→ **Source document**:
----------------

The following examples illustrate how the total value of payments received at maturity set forth in the table above are calculated.
Example 1: The lowest closing price of the Reference Stock during the Monitoring Period was $18.50 but the Final Share Price is $38.00. Because the Final Share Price of $38.00 is greater than the Initial Share Price of $37.00, you will receive a payment at maturity of $1,000 per $1,000 principal amount note.
Example 2: The lowest closing price of the Reference Stock during the Monitoring Period was $18.50 and the Final Share Price is $36.00. Because the Final Share Price of $18.50 is less than the Initial Share Price of $37.00 and the closing price of the Reference Stock declined by more than the Protection Amount on at least one day during the Monitoring Period, you will receive the Physical Delivery Amount, or at our election, the Cash Value thereof, at maturity. Because the Final Share Price of the Reference Stock is $36.00, the total value of your final payment at maturity, whether in cash or shares of the Reference Stock, is $972.97.
Example 3: The closing price of the Reference Stock between the Pricing Date and before the Observation Date does not reflect a decline of more than the Protection Amount. However, the closing price of the Reference Stock on the Observation Date is $18.50, a decline of more than the Protection Amount. Because the Final Share Price of $18.50 is less than the Initial Share Price of $37.00 and the Final Share Price has declined by more than the Protection Amount, you will receive the Physical Delivery Amount, or at our election, the Cash Value thereof, at maturity. Because the Final Share Price of the Reference Stock is $18.50, the total value of your final payment at maturity, whether in cash or shares of the Reference Stock, is $500.

----------------

→ **Dataset excerpt**:
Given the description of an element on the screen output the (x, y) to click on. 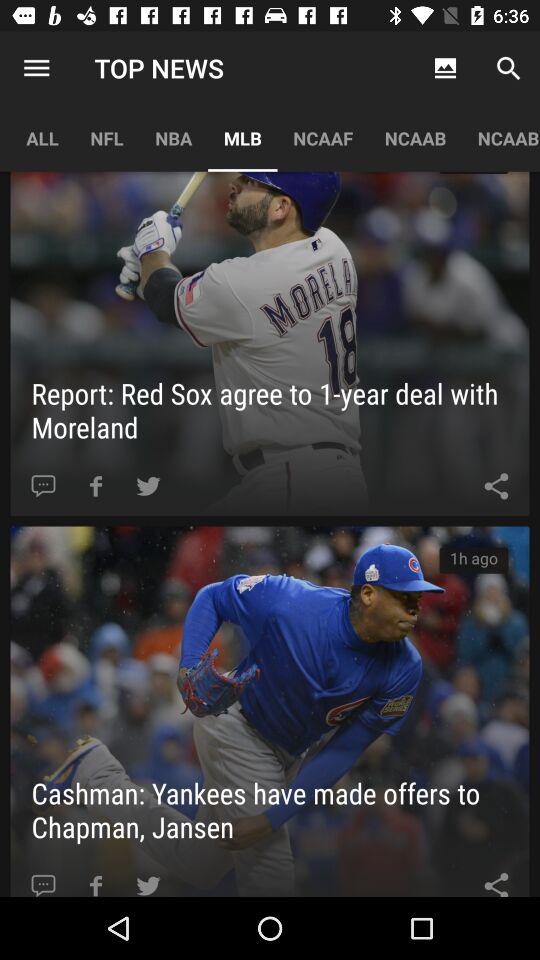
tap the item to the left of the nfl (36, 68)
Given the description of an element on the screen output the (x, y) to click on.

----------------

→ **Instructions for the task**:
Proceed with the payment-at-maturity examples by writing what comes next after their last sentence. The listing was drawn from a different source than the text.

→ **Response below**:
Example 4: The Final Share Price of $24.05 is less than the Initial Share Price of $37.00 but does not decline by more than the Protection Amount and the closing price of the Reference Stock does not decline by more than the Protection Amount on any day during the Monitoring Period. Because the closing price of the Reference Stock has not declined by more than the Protection Amount, you will receive a payment at maturity of $1,000 per $1,000 principal amount note, even though the Final Share Price of $24.05 is less than the Initial Share Price of $37.00.
Regardless of the performance of the Reference Stock or the payment you receive at maturity, you will receive interest payments, for each $1,000 principal amount note, in the aggregate amount of approximately $62.50 over the term of the notes. If we had priced the notes on November 2, 2007, you would have received 27 shares of the Reference Stock or, at our election, the Cash Value thereof, at maturity, provided the Final Share Price declined from the Initial Share Price and the closing price of the Reference Stock declined by more than the Protection Amount from the Initial Share Price on at least one day during the Monitoring Period. The actual number of shares of the Reference Stock, or the Cash Value thereof, you may receive at maturity and the actual Protection Amount applicable to your notes may be more or less than the amounts displayed in this hypothetical and will depend in part on the closing price of the Reference Stock on the Pricing Date.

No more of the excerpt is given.